* [Teks Hasil Ekstraksi]:

Perjanjian
dapat dibedakan berdasarkan beberapa kriteria, paling tidak ada 5 kriteria yang
dapat digunakan untuk membedakan perjanjian, yaitu:
1) Berdasarkan
cara terbentuknya
Berdasarkan
cara terbentuknya perjanjian dibedakan :
a.
Perjanjian konsensual yaitu merupakan perjanjian yang terjadi dengan adanya
kata sepakat, antara para pihak mengenai hal-hal yang esensi atau pokok.
Misalnya perjanjian jual-beli, perjanjian sewa-menyewa.
b.Perjanjian
riil yaitu suatu perjanjian yang untuk terjadinya selain memerlukan kesepakatan juga harus ada penyerahan benda
yang menjadi obyek perjanjian, seperti perjanjian penitipan barang, perjanjian
pinjam pakai dan perjanjian pinjam pengganti;
c.
Perjanjian formal yaitu merupakan suatu perjanjian yang oleh undang-undang
ditentukan harus memenuhi formalitas tertentu selain adanya kesepakatan,
misalnya perjanjian perdamaian, perjanjian ini harus dilakukan secara tertulis,
kemudian perjanjian jual–beli tanah harus dengan akta yang dibuat oleh Pejabat
Pembuat Akta Tanah
Arti
penting pembedaan perjanjian konsuil, riil dan formal adalah untuk mengetahui
cara terbentuknya suatu perjanjian, perjanjian tersebut cukup dengan kata
sepakat saja, atau kata sepakat disertai penyerahan bendanya atau obyeknya atau
harus melalui formalitas tertentu.
2) Berdasarkan
hak dan kewajiban para pihak.
Berdasarkan hak dan kewajibannya
perjanjian dapat dibedakan:
i.
Perjanjian sepihak
yaitu suatu perjanjian yang hanya membebankan kewajiban pada salah satu pihak
saja, sedangkan pihak yang lain hanya berupa hak, misalnya perjanjian hibah.
ii.

* [Data yang Diberikan]:
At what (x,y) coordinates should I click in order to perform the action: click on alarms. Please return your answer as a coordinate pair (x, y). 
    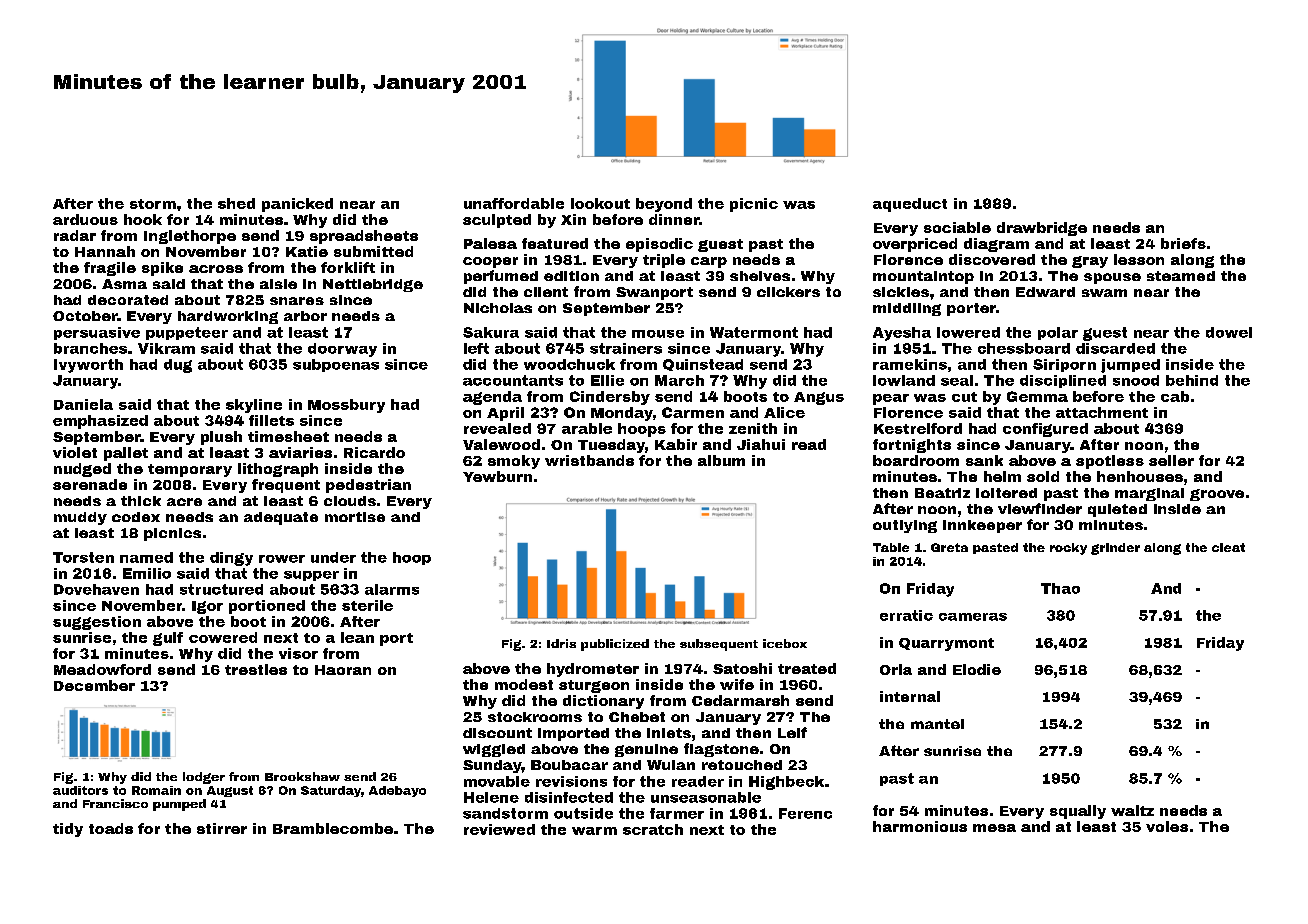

* [Latihan]:
Tuliskan ulang dengan persis bagian teks tentang pembedaan perjanjian yang dibuka dengan kata-kata berisi "Perjanjian sepihak" dan ditutup dengan "misalnya perjanjian hibah.".

* [Jawaban Lengkap]:
Perjanjian sepihak
yaitu suatu perjanjian yang hanya membebankan kewajiban pada salah satu pihak
saja, sedangkan pihak yang lain hanya berupa hak, misalnya perjanjian hibah.